Но всё это было потом. В детстве же дедовское «Федька, итить твою мать, ты чего там вошкаешься за стайкой!» звучало роднее и понятнее, чем «мороз и солнце».

Громадный мир, который вмещало в себя десятилетнее сердце, переливался необъятными радугами, громыхал жизнью, в секунду замыкался на Мартике, в полдень покинувшем стадо, чтобы прийти домой и, причмокивая от наслаждения, умять за пять минут целое ведро приготовленного бабушкой обеда. Наевшись и помахивая маленьким хвостом, он снова отправлялся к клеверным полям, а цветастый мир распахивался ещё шире – мир надрывающих голос петухов, галдящих гусей и медлительных коров, из которых легко углядеть свою, вон ту, рыжую, с чёрным пятном на лбу. Мы с дедом встречаем её, когда вечером пастух гонит стадо по домам. Дед вынимает из кармана краюшку серого хлеба: «Ну, привет, дорогая, вот, полакомись», – и она, царственно жуя, бредёт за нами, а я поминутно оборачиваюсь – не отстала ли, не потерялась ли среди других – белых, чёрных, пятнистых?..

Итак, в это воскресенье я проснулся в Осинниках, в двадцати минутах от детства. Обратный рейс вылетал к невским берегам поздно ночью, и я, без спешки приняв душ, выписался из гостиницы, добыв на прощание у девушки на ресепшен телефон такси и адрес заведения, где можно позавтракать без риска несварения. Из произнесённого мной юная барышня расслышала только «позавтракать без риска» – кафе оказалось ближе к отделению полиции, чем к представлениям о вкусной еде.

Ограничившись омлетом и оставив на столе вегетарианский борщ и гудроновую отбивную, я захватил кофе, оказавшийся кипятком с запахом растворимых гранул, и загрузился в такси.

На въезде в деревню внутри моих глаз кто-то проявил потерянную плёнку: я узнал гору, на вершине которой располагалось сельское кладбище. У подножия её моё детство тонуло в озере размером с Лох-Несс. На самом деле это был небольшой отстойник у очистных сооружений, из которого я выуживал обед для бабушкиной безымянной кошки, по-собачьи преданной и умной. Чтобы попасть к воде, нужно было подняться на пятнадцатиметровое возвышение между деревней и горой. Двадцать лет назад там водились выдры. День, в который удавалось их заприметить, считался удачным.
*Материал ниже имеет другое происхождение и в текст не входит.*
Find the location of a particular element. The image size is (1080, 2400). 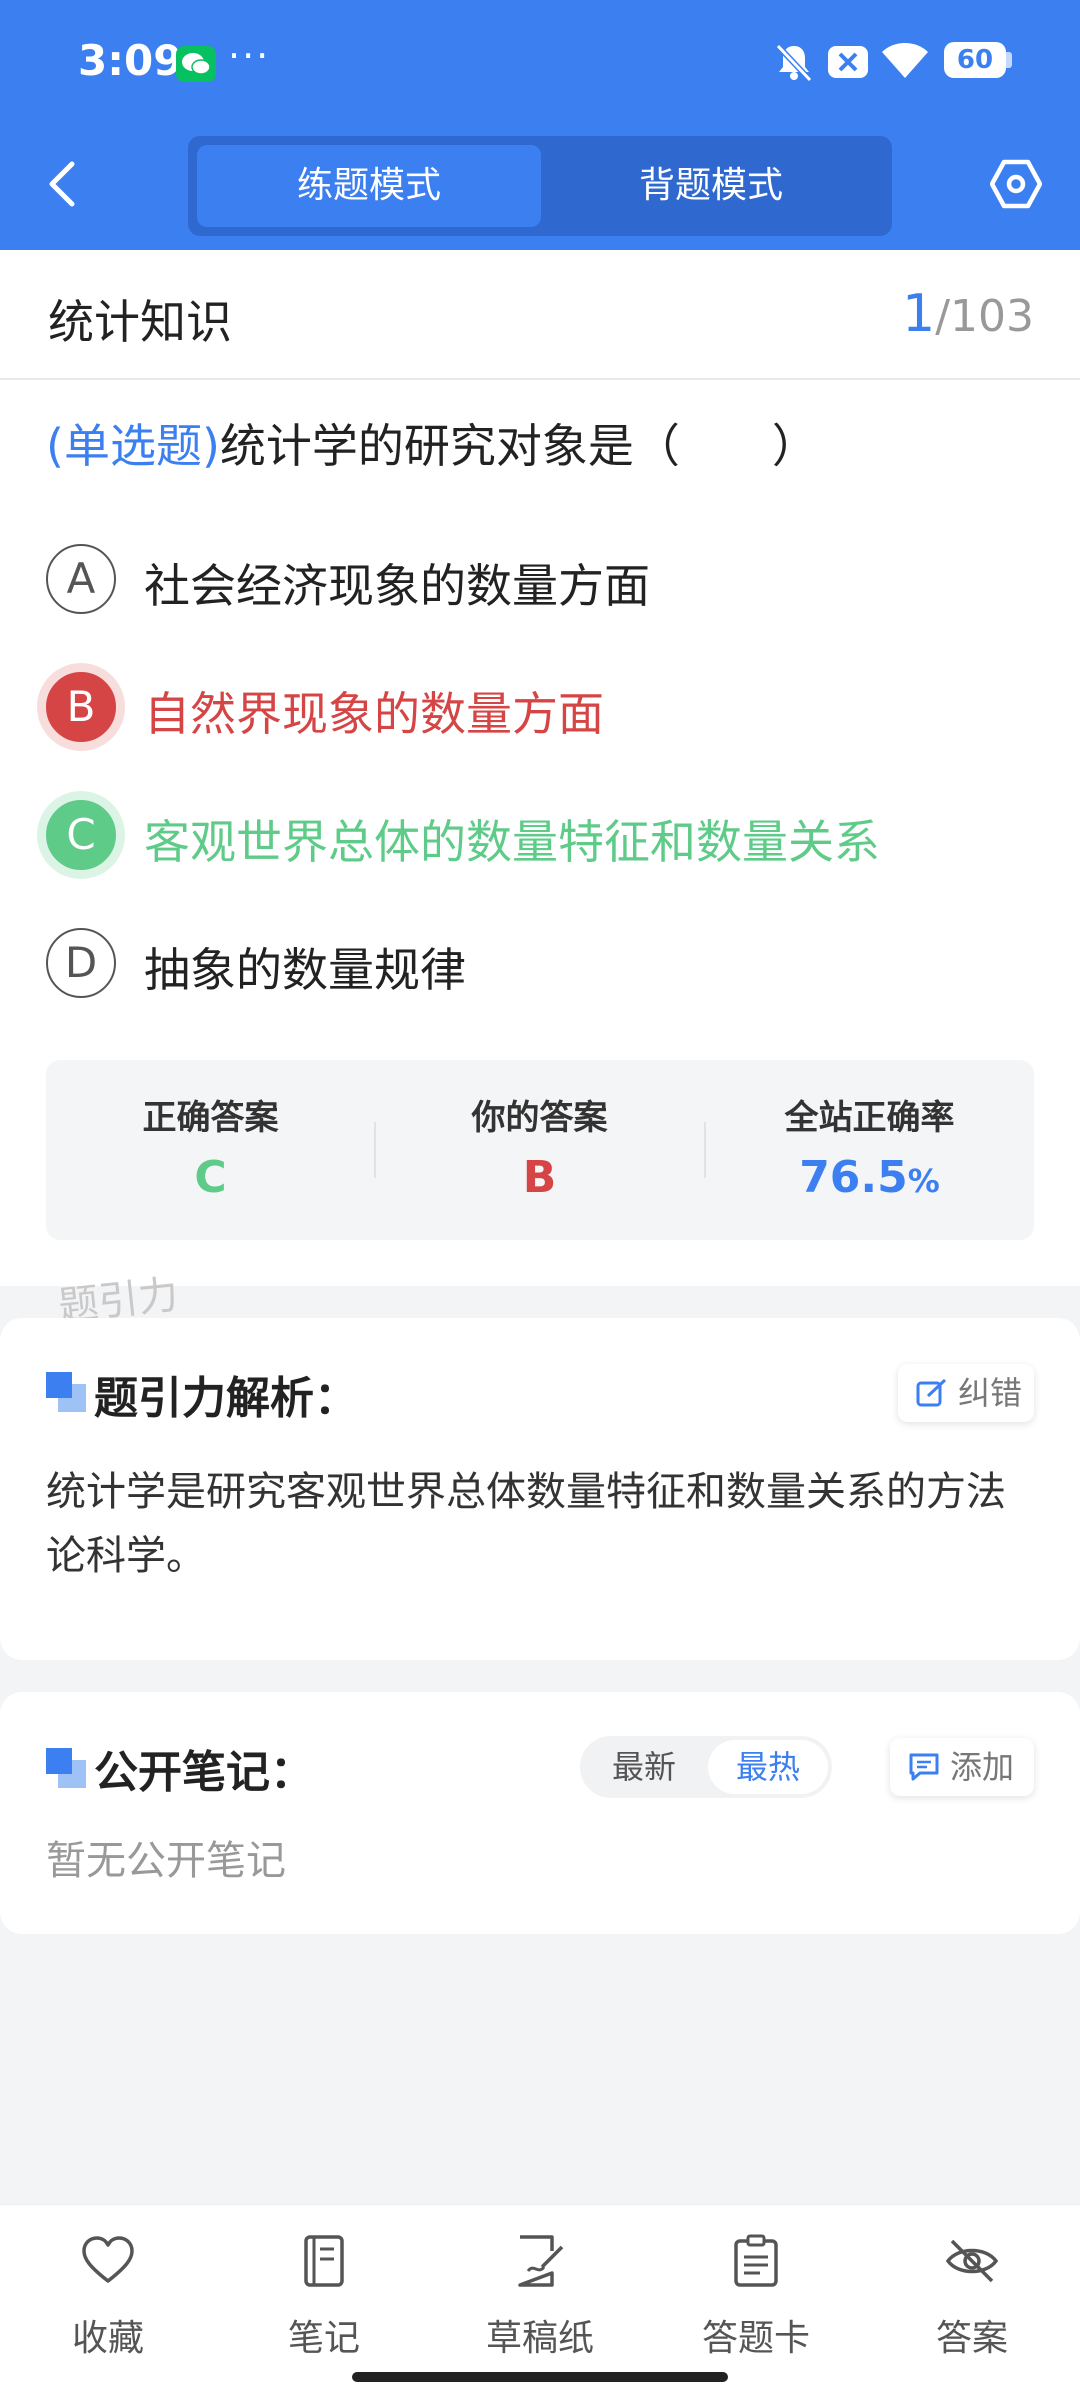

app-header: 3:09 ··· 60 练题模式 背题模式 is located at coordinates (540, 125). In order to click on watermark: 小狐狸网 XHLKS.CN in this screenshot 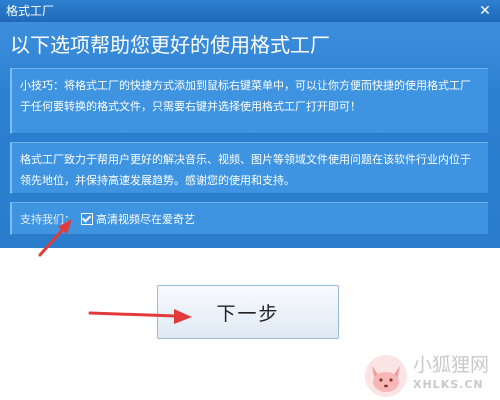, I will do `click(428, 375)`.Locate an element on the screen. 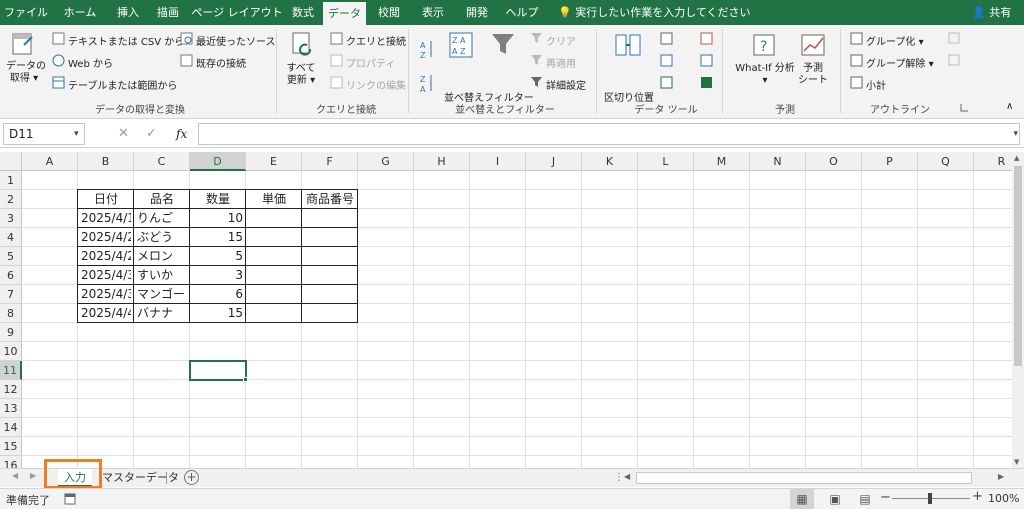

Мы остановились на самом краю деревни, у согбенной постройки с заколоченными окнами, и я всучил таксисту несколько сотен со словами:

– Покуришь полчасика?

Он кивнул и утрамбовал комок купюр в карман замазученной куртки.

Вот дом. Мой дом. Строго говоря, назвать его своим я не мог, но чувство дома не признавало смысловых доводов. В конце концов, на то оно и чувство.

Облупившаяся краска наличников, щербатых, как Сталин, придавила дыхание детства. В глазах тоскливо зарябило. Нет, это не мой дом. Это его труп. На месте двуствольной берёзы, посаженной двенадцатилетним отцом, к которой дед каждую весну привязывал банки для сбора сока, выглядывал из-под мёртвой почвы плоский, стёртый пень. Сгнивший забор клонился к земле.

Я осмотрелся вокруг и только в эту секунду понял, что стою на замершей земляной улочке, той самой, что была шире и шумнее Невского проспекта. Её высушили, как изюм. Мятный аромат свежести сменился душной, прелой вонью. Покрытые чёрной пылью редкие углярки бессильно нависали над землёй, едва удерживаясь от падения в тщетных поисках опоры.

Всмотрелся в сторону ручья, в котором полоскала бельё бабушка. Двадцать лет назад там, в поле, жизни было больше, чем в бане, разрываемой распаренными взвизгами на все лады каждый вечер после покоса. Ни коров, ни даже куриц не было видно.